In reply to lesnapanda, Feb 26, 2013

lesnapanda wrote:

It's sure worth it, but what the chances are, those ideas will be implemented (and you rewarded for the effort)? Hard to say. I think the controls suck simply because of the effort to keep them simple (and hide the most functions, so that beginners don't get overwhelmed). Physical buttons for most of the settings? Sure, but a beginner will get a heart attack seeing such a camera (even if it would be a joy to most of us).

Well, most of the casual photographers I know actually own or owned cameras like the (excellent at the time) Nikon D40 - lots of buttons and fits in the hand, and produces great IQ. Most of the NEX users I see and chat with (here in the UK anyway) appear to be prosumers to pros, and chose NEX as their street camera because it offers the IQ of a larger body, but fits in the pocket.

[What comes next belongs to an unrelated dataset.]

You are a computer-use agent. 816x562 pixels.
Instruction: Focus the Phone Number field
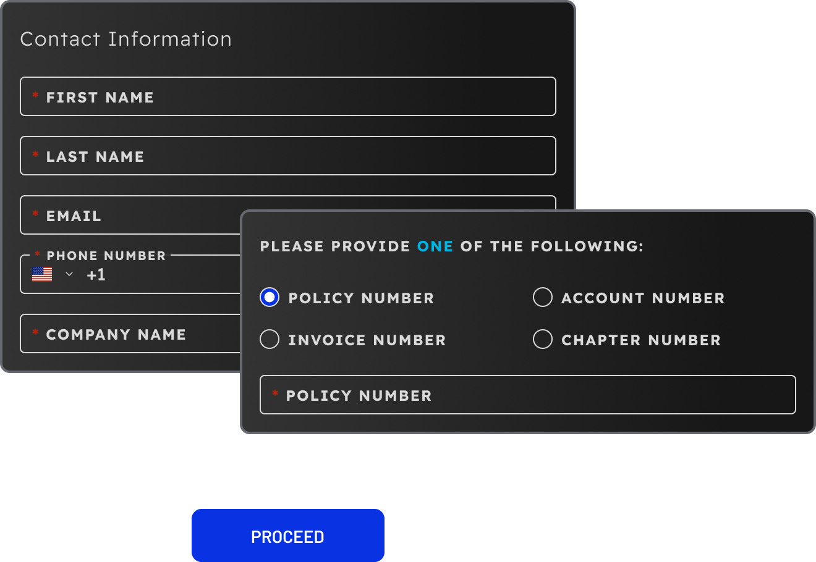pos(155,275)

Cameras like the popular Canon 650D and Nikon equivalent cater to the consumers here. They pick them up and know where all the controls are because they are marked. I used to watch people in Jessops, and consumers rush to the Canon/Nikon DSLRs, whilst prosumers and pros would (do!) head to Olympus/Sony/Panasonic area to handle an OM-D, NEX or GX1/GH2/3, already knowing the pros and cons of such cameras.

Just my take anyway, no pun intended.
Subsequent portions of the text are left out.